Team Oregon Build (TOB) is an innovative partnership between education, industry, state, and community to introduce youth to career pathways within high-wage and high-demand construction trades.

“Every aspect of Team Oregon Build is working towards a better future. CTE Construction teachers are receiving curriculum and material support, while students can see the connection from the classroom instruction to directly helping solve big community issues,” said Shareen Vogel, CTE Regional Coordinator, Lane Education Service District.

“These students are the skilled workforce that our industry partners have been asking for. Through hands-on experiences in the trades, Oregon youth are gaining skills that go beyond any textbook or classroom course,” said Jesse Quinn, Director of Community Engagement, at Lane Workforce Partnership “So far, what I have seen from our students is hard work and engagement; they are willing and want to learn,” said Keith Howard, Prospect Charter School CTE Instructor in Medford. “ Just opens the door for opportunity; they learn about the different trades, and it expands their capabilities after high school.”

“Makes me feel proud and a sense of pride. You feel like it’s going to do something good in life, and it just makes you feel happy knowing it’s going to be there for a while,” said High School Senior Jonathan Cortez, who is attending the Willamette Career Academy in Salem.

“I enjoy working on Team Oregon Build because it builds more community around this area, and we need that right now,” said Cassy Fisher, 8th grader at Briggs Middle School. “It also helps people in 8th grade can start committing to the community more before they’re in High School.”

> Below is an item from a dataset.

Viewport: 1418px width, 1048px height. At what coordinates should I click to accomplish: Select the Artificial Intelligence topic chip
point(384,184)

With the new funding, regions across the State will expand programming, doubling the number of participating schools from 19 to over 39, thereby significantly enhancing the program’s reach throughout the state. More than 3,800 students across three regions will participate in hands-on construction projects, building transitional shelters and sheds as well as supplementary structures like garden beds, chairs, and picnic tables, gaining practical skills while contributing to their communities.

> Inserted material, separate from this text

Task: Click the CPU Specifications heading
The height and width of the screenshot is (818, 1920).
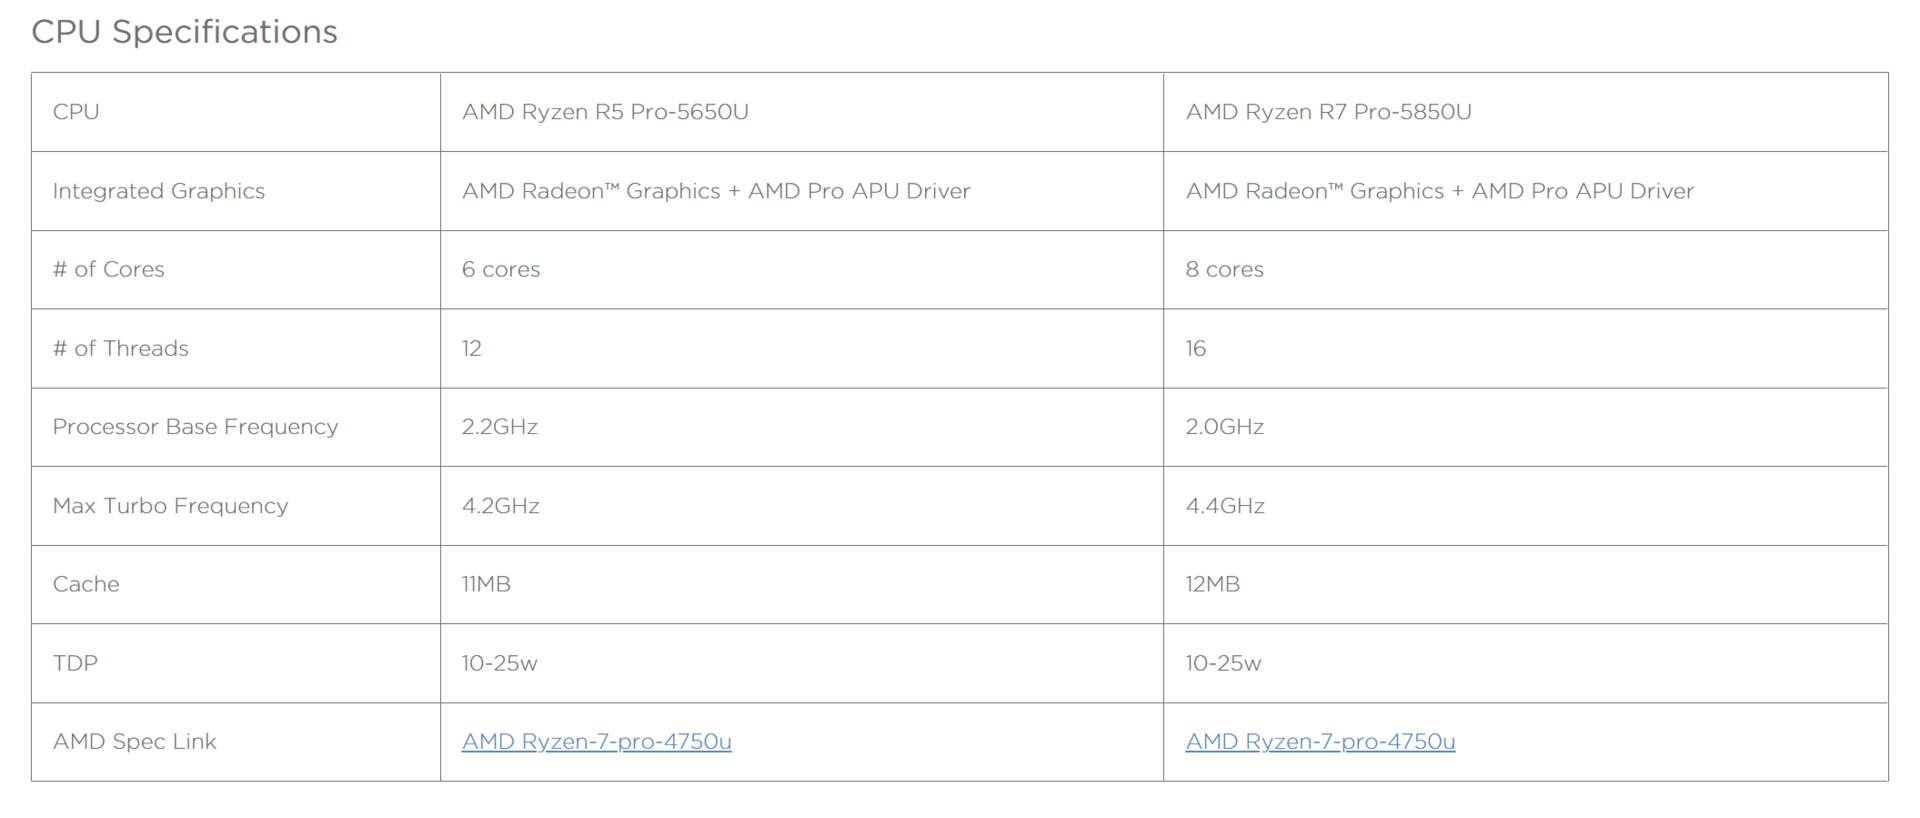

“The building is just a piece of it, and each student brings different skills to the table as they learn how to put this together,” said Kurt Huller, CTE Instructor at Willamette Career Academy. “As we talk to people in the industry, swinging the hammer is just a piece of it; it’s the customer service piece. It’s delivering what you say you’re going to deliver, showing up and completing something on a schedule, and meeting somebody’s needs is huge.”

“I loved working on these types of projects. especially to hear that it’s going to improve someone’s life and not just have them living out on the streets. It makes me feel happy for myself to see or drive by somewhere and be like, oh, hey, I built one of those,” said Matthew Duncan, a Senior also attending Willamette Career Academy in Salem.

“It’s been a huge change for my life; it’s my home, and I could never be more grateful,” said Laura Hart, Everyone Village resident. Hart is living in a home constructed by students. “I plan on wanting to go there with my parents to show them what we did in the future,” said Fisher.

Team Oregon Build also collaborates closely with partners like the Workforce Talent Development Board, Oregon Department of Education, and Oregon Housing and Community Services. This teamwork helps provide students with real, hands-on experiences that aren’t just educational but genuinely reflect the professional world.

Through this regional work-based learning demonstration, students will:

* Engage in real-world problem-solving in construction projects.

* Explore various career pathways in design, architecture, construction trades, and disaster recovery.

* Develop talents and acquire skills for high-wage, family-sustaining careers.

* Contribute to addressing statewide and national challenges such as pandemics, wildfires, and the housing crisis.

* Experience a sense of belonging and connection through community healing and resilience initiatives.